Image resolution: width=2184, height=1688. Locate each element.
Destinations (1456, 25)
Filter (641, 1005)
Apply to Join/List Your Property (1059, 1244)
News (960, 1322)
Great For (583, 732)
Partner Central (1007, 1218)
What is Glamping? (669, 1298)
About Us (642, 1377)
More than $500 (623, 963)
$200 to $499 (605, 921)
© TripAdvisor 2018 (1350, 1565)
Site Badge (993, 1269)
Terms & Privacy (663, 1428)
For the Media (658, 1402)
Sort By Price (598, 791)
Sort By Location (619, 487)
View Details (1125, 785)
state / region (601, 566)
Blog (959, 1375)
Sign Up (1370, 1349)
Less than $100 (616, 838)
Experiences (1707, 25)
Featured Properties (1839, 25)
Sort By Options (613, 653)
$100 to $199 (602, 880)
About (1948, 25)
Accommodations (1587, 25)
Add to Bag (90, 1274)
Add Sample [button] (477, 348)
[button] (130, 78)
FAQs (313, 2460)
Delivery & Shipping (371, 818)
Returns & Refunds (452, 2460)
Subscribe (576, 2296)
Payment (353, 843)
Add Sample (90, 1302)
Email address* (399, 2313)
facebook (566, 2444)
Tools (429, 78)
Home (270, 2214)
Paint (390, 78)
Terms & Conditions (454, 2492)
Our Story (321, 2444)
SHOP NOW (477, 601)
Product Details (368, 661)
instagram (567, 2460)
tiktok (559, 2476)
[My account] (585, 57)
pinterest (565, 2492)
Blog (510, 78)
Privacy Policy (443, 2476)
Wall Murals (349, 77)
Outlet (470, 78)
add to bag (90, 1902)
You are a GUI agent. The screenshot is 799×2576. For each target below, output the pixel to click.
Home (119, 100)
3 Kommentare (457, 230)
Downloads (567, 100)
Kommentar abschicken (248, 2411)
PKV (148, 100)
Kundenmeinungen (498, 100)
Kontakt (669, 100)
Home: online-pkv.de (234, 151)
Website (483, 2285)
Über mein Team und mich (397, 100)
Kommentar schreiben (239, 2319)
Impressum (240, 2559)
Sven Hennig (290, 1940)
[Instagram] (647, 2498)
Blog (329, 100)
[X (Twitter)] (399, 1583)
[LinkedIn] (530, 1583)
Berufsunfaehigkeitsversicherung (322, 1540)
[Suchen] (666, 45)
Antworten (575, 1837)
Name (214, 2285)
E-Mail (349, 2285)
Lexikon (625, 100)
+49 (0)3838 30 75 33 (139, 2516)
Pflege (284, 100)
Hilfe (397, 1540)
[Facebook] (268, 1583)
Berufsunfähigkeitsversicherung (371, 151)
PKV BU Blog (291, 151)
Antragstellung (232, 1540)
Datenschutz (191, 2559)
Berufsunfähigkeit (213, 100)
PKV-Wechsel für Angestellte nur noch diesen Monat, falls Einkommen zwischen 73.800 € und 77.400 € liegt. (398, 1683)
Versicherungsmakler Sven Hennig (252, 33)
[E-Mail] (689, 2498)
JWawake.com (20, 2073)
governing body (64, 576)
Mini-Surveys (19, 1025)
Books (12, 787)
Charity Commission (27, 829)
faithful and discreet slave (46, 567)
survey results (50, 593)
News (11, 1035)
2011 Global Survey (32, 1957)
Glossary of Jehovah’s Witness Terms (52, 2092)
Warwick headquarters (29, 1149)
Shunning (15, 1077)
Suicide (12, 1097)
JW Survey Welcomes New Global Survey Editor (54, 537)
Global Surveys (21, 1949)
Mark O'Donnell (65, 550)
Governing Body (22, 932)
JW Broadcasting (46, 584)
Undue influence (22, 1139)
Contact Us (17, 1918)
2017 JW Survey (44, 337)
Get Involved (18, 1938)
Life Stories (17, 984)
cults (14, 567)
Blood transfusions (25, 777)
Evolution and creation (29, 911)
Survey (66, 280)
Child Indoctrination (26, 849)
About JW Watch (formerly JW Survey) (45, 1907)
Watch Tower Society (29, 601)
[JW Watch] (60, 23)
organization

YOUR GOAL
The answer must consist of every line from the records above that holds "Sven".

TASK RESULT
Sven Hennig (290, 1940)
Versicherungsmakler Sven Hennig (252, 33)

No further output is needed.